[Dataset entries]
-=-=-=-=-

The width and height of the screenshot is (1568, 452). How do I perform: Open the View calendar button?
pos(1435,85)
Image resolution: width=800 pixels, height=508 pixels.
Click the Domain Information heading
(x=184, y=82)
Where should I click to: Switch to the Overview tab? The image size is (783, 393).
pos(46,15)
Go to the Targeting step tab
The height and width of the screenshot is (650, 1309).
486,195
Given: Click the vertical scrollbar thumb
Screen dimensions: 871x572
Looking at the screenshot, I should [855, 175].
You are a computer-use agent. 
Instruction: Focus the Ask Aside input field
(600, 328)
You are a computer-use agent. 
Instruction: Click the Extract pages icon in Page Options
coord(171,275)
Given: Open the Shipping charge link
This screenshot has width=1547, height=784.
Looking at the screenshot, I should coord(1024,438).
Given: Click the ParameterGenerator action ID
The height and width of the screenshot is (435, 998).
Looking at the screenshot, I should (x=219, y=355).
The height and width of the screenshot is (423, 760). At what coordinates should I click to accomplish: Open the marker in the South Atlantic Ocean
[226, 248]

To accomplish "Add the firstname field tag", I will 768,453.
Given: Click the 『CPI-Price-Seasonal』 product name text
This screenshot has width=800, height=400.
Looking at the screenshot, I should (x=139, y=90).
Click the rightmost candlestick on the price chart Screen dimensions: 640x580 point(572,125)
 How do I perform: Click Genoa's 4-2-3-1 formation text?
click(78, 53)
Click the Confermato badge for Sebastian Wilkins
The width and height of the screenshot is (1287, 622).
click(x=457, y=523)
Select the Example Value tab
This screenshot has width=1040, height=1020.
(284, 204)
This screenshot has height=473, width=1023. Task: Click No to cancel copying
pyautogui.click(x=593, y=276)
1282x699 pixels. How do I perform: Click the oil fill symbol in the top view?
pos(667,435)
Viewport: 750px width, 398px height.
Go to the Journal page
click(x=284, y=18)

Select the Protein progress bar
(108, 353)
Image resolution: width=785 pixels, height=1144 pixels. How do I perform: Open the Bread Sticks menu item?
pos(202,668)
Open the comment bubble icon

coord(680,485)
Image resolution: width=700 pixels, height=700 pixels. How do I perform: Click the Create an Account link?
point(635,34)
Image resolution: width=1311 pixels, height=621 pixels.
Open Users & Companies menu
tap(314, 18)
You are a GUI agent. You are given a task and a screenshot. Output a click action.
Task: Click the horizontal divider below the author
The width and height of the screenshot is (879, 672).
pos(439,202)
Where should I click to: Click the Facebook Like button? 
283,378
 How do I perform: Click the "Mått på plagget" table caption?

-=-=-=-=-

▶ [Requirement]: All lines from the one containing "The width and height of the screenshot is (879, 672)." through the last line of the data must be set down exactly. No other lines belong in the answer.

▶ [Written answer]:
The width and height of the screenshot is (879, 672).
pos(439,202)
Where should I click to: Click the Facebook Like button? 
283,378
 How do I perform: Click the "Mått på plagget" table caption?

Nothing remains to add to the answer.